[Task]:
A single number is the whole answer: the count of lines in the records where "comment" occurs.

[Available data]:
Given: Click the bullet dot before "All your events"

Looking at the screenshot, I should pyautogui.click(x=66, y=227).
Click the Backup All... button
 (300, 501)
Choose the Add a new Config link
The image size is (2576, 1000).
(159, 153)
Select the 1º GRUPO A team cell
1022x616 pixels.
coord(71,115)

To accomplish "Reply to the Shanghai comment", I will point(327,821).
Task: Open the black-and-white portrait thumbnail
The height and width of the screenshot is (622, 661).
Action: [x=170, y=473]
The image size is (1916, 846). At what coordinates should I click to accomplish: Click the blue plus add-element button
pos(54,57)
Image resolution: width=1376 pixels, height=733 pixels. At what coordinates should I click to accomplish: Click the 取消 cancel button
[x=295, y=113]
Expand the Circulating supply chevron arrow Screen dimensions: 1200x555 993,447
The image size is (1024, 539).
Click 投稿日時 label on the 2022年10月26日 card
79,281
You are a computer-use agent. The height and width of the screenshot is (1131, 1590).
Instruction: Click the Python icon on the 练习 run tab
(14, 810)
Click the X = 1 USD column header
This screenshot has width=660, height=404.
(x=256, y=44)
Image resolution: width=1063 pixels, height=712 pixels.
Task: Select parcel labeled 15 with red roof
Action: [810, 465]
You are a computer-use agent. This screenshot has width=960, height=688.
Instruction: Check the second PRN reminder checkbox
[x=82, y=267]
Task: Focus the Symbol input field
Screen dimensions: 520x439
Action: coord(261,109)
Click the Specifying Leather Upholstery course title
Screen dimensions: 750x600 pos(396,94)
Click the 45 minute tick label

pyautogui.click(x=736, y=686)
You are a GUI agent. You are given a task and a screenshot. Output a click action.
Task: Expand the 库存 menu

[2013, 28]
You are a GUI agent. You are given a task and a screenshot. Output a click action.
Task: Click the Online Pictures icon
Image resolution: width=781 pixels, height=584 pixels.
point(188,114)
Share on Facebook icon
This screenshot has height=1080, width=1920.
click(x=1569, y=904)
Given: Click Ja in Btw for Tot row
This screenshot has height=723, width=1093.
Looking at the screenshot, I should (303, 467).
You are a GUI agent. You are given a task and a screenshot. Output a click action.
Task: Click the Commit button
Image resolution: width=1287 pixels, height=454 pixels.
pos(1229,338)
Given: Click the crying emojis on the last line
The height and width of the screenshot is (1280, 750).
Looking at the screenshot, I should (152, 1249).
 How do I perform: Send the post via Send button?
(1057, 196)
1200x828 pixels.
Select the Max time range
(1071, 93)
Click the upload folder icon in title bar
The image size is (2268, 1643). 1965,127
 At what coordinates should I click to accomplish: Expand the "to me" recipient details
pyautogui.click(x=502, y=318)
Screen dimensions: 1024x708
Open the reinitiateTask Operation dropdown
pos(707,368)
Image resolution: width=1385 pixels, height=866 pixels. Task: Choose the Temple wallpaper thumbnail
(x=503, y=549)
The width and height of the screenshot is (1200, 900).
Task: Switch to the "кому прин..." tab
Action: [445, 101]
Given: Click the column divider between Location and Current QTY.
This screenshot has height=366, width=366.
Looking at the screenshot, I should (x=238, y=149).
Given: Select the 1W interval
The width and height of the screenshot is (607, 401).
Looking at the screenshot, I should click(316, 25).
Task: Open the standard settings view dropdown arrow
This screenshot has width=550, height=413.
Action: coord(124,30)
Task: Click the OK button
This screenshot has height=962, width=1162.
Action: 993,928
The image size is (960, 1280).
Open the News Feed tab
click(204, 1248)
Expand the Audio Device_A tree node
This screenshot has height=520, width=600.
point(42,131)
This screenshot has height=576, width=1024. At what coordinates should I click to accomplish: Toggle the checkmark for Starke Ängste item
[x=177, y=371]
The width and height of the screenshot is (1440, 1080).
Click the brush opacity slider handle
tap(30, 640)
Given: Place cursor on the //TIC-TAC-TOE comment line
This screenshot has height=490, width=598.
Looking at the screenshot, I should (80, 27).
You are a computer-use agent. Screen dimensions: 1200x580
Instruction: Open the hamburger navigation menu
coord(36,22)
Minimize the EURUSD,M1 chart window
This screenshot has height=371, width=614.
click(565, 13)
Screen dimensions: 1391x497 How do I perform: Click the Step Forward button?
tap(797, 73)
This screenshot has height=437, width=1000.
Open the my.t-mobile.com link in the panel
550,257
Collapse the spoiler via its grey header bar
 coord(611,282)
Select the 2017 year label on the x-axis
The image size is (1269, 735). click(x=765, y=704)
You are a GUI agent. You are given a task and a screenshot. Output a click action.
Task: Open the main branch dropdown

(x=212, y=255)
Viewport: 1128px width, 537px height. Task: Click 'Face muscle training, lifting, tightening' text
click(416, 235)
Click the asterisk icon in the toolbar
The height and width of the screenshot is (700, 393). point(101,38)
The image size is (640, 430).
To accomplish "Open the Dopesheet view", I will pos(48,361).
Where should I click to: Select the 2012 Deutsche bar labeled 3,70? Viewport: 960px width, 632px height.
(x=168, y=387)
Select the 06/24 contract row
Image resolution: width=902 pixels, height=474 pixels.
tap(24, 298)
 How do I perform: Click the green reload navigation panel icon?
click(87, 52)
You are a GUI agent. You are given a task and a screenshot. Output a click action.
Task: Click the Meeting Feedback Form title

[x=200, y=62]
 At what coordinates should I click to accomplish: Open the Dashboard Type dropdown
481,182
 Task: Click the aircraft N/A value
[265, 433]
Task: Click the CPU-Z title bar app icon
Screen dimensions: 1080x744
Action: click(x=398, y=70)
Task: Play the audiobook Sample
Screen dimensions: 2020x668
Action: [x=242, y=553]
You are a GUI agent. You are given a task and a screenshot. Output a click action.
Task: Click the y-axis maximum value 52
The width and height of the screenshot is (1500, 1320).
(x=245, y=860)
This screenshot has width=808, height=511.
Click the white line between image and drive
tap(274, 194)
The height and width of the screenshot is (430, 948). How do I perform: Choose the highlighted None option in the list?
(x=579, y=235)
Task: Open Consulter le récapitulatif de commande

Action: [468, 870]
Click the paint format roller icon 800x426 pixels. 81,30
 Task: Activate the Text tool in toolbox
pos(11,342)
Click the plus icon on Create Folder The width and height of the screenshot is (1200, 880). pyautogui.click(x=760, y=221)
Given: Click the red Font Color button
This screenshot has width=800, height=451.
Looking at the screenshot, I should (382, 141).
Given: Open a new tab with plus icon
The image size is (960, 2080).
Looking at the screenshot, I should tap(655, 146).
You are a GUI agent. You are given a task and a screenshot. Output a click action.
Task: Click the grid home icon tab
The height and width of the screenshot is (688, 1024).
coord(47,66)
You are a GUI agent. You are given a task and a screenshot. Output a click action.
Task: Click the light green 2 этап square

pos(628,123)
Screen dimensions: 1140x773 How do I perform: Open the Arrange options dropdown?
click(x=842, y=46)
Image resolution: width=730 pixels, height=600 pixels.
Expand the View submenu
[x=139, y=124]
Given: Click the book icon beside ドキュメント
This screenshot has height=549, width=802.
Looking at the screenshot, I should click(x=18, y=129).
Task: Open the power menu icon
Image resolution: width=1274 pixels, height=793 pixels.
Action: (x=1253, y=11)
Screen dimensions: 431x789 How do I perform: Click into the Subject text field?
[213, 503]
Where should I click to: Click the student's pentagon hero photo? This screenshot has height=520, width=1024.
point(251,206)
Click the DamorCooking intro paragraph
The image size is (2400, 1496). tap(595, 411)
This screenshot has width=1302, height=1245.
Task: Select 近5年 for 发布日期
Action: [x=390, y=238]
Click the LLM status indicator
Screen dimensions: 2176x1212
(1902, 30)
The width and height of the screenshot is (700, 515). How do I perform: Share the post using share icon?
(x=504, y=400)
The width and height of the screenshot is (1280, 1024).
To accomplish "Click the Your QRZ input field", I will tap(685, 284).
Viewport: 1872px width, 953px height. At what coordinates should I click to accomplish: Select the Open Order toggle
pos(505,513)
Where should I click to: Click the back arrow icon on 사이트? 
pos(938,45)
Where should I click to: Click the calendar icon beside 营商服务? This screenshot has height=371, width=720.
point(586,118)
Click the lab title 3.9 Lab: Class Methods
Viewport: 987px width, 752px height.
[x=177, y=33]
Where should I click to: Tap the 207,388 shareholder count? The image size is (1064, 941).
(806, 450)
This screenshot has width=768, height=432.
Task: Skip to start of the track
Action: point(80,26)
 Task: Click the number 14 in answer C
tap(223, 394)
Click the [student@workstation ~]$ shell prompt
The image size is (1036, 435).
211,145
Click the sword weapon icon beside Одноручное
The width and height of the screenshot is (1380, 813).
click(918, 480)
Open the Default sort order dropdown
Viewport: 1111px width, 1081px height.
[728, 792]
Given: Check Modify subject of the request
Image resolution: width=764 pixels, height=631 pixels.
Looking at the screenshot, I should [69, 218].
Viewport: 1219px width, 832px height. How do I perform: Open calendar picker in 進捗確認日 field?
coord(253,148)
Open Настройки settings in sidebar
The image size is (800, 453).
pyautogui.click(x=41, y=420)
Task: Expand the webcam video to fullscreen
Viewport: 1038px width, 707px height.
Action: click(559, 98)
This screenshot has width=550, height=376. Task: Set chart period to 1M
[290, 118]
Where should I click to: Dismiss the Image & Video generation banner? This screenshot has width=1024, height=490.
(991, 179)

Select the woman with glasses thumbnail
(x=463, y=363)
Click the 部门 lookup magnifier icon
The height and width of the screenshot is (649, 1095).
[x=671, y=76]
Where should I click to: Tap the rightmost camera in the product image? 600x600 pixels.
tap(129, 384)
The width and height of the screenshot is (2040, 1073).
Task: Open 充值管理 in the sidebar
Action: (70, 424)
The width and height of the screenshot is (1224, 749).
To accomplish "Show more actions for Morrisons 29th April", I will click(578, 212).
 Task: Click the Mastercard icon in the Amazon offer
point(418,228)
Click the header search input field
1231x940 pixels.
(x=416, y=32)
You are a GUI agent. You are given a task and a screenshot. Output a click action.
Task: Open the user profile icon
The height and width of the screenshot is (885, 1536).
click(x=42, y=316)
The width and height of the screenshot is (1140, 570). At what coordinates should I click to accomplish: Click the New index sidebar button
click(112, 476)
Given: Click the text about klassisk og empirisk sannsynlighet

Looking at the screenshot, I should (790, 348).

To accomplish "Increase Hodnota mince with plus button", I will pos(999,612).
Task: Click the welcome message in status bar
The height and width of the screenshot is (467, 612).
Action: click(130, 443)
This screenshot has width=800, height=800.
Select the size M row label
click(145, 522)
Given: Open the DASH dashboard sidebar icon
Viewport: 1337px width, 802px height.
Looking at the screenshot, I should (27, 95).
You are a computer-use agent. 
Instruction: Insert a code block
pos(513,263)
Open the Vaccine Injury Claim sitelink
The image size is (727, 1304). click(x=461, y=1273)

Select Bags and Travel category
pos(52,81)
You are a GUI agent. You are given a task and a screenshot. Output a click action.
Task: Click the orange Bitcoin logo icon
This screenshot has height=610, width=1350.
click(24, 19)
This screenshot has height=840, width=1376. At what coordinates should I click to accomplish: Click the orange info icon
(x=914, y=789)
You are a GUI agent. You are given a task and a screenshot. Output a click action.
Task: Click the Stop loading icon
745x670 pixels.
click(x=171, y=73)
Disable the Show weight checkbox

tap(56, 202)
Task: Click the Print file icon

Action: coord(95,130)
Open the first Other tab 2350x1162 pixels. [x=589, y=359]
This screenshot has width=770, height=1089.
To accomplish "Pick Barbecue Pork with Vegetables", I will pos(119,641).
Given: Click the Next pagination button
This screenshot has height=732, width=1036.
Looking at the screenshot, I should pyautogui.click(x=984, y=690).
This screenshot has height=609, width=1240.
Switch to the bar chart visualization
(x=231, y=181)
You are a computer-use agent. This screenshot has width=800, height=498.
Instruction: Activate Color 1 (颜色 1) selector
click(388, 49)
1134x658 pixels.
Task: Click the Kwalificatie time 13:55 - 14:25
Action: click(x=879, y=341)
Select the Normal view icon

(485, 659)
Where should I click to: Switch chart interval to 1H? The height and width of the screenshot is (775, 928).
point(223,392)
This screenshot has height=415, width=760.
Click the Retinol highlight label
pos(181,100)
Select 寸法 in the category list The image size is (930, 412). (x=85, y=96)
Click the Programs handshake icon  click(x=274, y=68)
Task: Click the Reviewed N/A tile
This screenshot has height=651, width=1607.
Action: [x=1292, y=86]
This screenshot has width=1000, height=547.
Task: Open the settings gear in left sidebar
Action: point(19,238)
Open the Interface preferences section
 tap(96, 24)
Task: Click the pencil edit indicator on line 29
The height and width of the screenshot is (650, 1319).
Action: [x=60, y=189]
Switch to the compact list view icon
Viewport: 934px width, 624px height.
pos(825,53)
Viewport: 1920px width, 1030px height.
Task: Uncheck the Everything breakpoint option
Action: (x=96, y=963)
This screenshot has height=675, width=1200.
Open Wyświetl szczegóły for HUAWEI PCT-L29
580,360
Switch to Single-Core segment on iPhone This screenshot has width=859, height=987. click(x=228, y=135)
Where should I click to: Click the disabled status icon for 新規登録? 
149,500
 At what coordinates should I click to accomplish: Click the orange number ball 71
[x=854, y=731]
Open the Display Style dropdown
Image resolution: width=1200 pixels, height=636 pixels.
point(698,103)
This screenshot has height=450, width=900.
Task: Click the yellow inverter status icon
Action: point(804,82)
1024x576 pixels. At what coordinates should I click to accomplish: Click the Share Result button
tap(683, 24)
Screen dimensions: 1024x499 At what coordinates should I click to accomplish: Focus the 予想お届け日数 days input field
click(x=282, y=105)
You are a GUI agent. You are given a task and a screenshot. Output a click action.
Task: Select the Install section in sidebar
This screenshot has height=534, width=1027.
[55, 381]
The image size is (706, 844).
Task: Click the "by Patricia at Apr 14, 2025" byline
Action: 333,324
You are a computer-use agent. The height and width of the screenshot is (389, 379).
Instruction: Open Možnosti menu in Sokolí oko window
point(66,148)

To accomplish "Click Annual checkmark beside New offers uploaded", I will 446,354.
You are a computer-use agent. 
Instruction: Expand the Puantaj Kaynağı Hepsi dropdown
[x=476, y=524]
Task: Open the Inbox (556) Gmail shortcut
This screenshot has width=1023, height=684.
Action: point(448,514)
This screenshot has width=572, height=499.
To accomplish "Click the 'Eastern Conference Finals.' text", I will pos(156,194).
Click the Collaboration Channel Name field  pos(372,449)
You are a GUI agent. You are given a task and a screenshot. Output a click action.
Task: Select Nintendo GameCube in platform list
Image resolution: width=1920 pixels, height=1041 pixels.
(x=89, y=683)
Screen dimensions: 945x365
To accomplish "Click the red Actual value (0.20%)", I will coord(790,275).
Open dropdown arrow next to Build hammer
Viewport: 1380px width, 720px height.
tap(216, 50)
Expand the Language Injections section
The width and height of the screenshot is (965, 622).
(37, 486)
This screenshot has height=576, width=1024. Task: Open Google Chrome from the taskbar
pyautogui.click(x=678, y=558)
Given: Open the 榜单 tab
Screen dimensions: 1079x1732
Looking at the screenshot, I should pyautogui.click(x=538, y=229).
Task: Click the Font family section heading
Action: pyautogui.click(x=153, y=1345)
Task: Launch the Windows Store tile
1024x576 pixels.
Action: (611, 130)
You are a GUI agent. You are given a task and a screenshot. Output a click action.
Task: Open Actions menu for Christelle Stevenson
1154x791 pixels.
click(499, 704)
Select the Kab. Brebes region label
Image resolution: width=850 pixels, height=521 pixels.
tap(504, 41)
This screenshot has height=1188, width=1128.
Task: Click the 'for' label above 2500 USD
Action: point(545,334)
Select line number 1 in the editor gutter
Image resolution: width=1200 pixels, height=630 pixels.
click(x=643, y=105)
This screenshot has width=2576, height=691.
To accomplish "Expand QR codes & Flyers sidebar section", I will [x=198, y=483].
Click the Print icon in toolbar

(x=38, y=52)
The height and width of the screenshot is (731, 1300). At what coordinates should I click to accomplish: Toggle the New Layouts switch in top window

[Task solution]:
2